Display Full Size version of this image (24K) Fig 1. Change in peak VO2 over time in individual Fontan patients according to the presence of morphologically right (solid circles) or left (empty circles) ventricle. Solid and dashed lines indicate the average of the individual slopes of decrease of peak Vo2 in patients with morphologically right versus left ventricles, respectively. (Vo2 = oxygen uptake.)
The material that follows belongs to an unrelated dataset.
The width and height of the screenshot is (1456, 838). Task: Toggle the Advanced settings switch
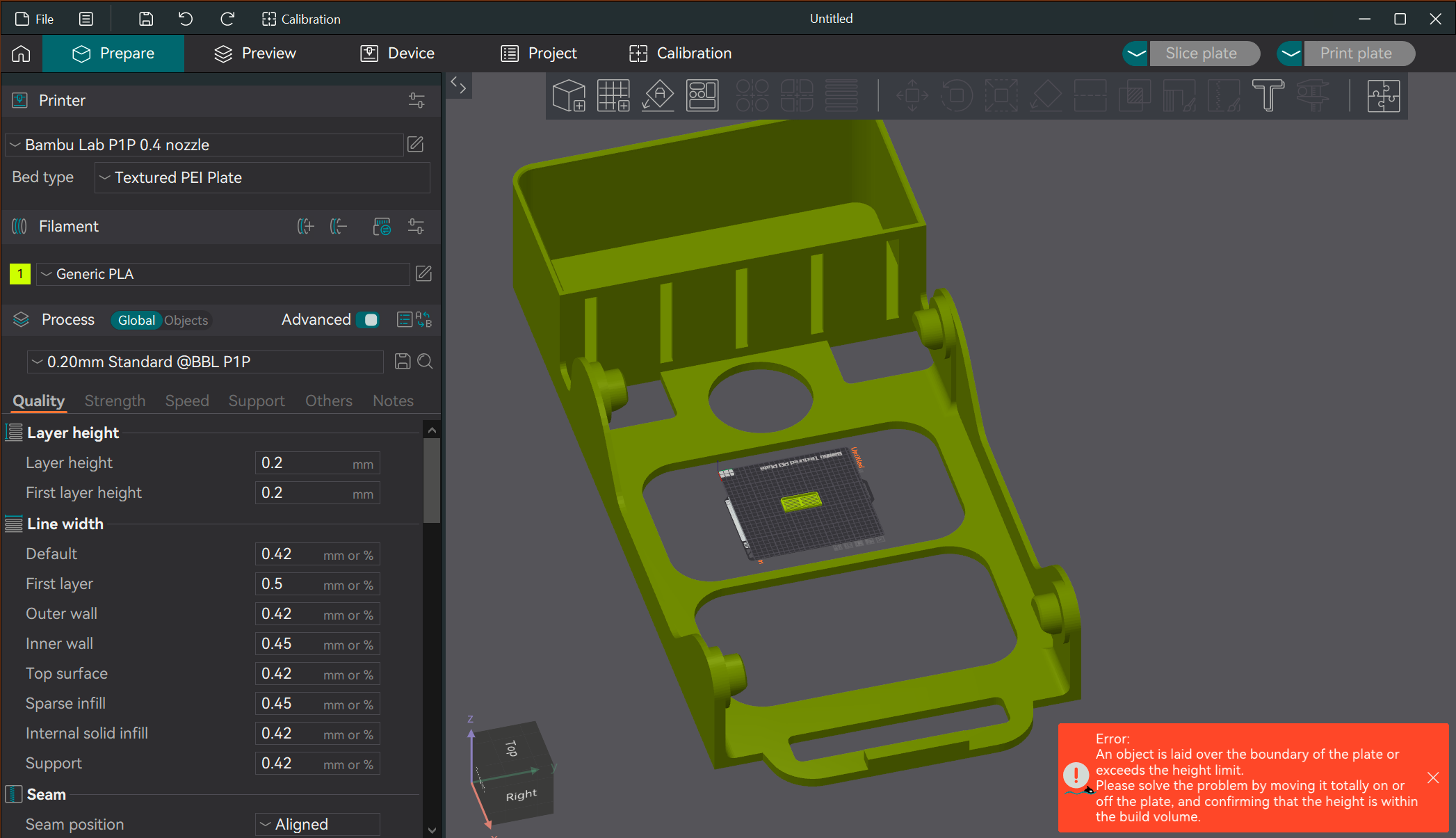pos(368,320)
Display Full Size version of this image (26K) Fig 2. Change in peak Vo2 over time in individual Fontan patients according to the type of Fontan surgery. Solid circles indicate atriopulmonary or atrioventricular connections; empty circles refer to intracardiac or extracardiac TCPC. The dashed and solid lines, respectively, indicate the average of the individual slopes of decrease of peak Vo2 in patients with, versus without, a TCPC. (TCPC = total cavopulmonary connection; Vo2 = oxygen uptake.)
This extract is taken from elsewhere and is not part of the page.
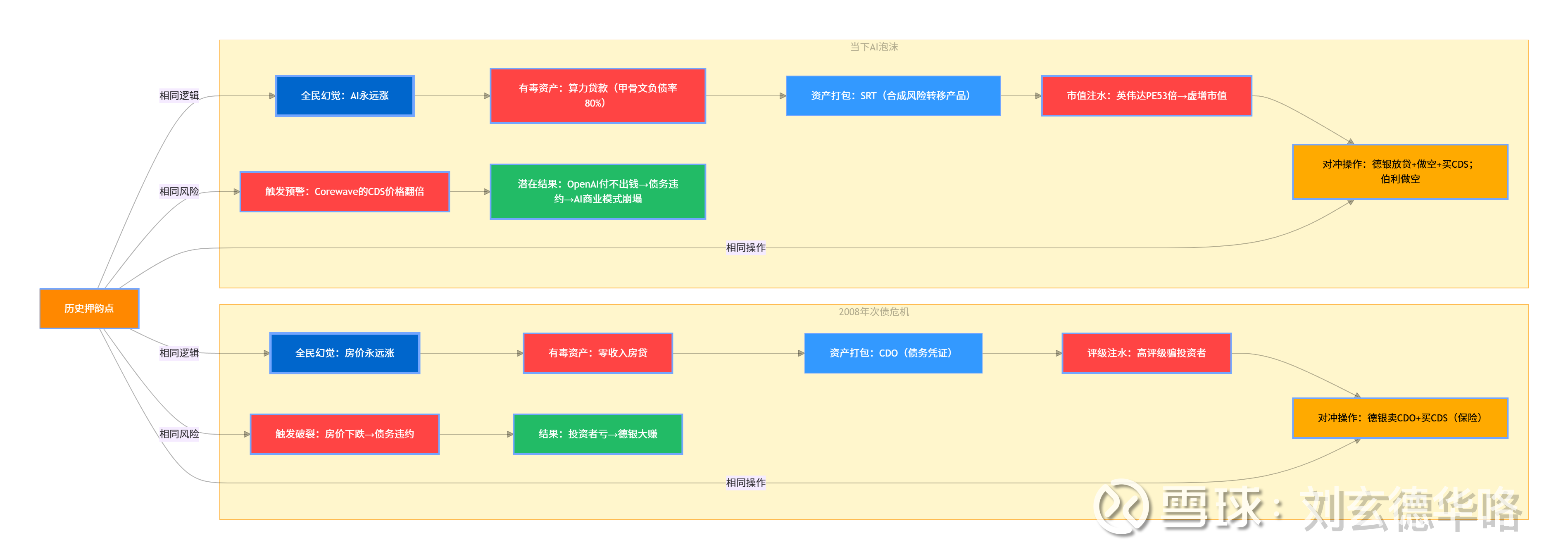The width and height of the screenshot is (1568, 559).
Task: Click the 雪球 watermark logo icon
Action: coord(1121,507)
This study shows that after Fontan operation there is a progressive decline in exercise capacity over time. This finding could be suspected looking at previously published cross-sectional studies. Indeed, those studies provided evidence that maximal aerobic capacity after this operation is lower in older than in younger patients [[1], [2] and [3]]. However, because that observation was based on findings in different patients studied at different ages, it was unclear whether a patient’s maximal aerobic capacity decreased with time after the operation. The only two studies that assessed the change in peak Vo2 over time in Fontan patients included 25 and 32 patients, respectively. However, patients were studied only at short time intervals between tests [[4] and [7]]. Furthermore, one of these studies did not include patients with the current “gold standard” surgical treatment represented by the TCPC [7]. In addition to expanding the findings of Nir and colleagues [7] our results show, also, that the performance of the TCPC in terms of preserving exercise capacity over time might be superior to that provided in the past by the atriopulmonary or atrioventricular connections.
Ohuchi and colleagues [4] studied 95 Fontan children by cardiopulmonary exercise testing. They showed that ventricular morphology is related to exercise capacity, so that Fontan patients with a morphologically left ventricle have the highest exercise capacity. In those 32 children who underwent a second exercise test after an average of 4.3 years, they showed a reduction in exercise capacity over time. However, likely as a consequence of the short time between the two tests, the reduction of peak Vo2 appeared to be significant only in patients with a morphologically right ventricle. Our results confirm that patients with an underlying morphologically left ventricle have higher exercise capacity. However, we could also show that progressive decrease in exercise capacity appears to be slower in patients with an underlying morphologically left ventricle. Interestingly, multivariate analysis excluded peak Vo2 at baseline as a predictor of the rate of peak Vo2 decrease, possibly suggesting that the slower worsening of exercise capacity in patients with morphologically left ventricles is not related to a higher exercise capacity at baseline, but rather to the presence of a left ventricle supporting the systemic circulation.
The present study is retrospective and shares all the limitations of a retrospective study. Another limitation of the present study is represented by the potential for a selection bias. Indeed, there is the chance that patients with advanced exercise intolerance and heart failure symptoms had been included in the analysis, whereas asymptomatic patients with normal exercise capacity had undergone a single exercise testing and therefore have been excluded. Assignment to TCPC was not random. Indeed, this type of Fontan operation was offered only to the most recent patients. Therefore, even though the length of follow-up was similar in the two groups, we cannot exclude that other factors, such as improved intraoperative or postoperative care, might have led to a better preservation of cardiac function and improved exercise capacity in TCPC patients. Furthermore, the lack of longitudinal echocardiographic data prevented us from assessing whether the decrease in exercise capacity was associated with a decrease in ventricular function.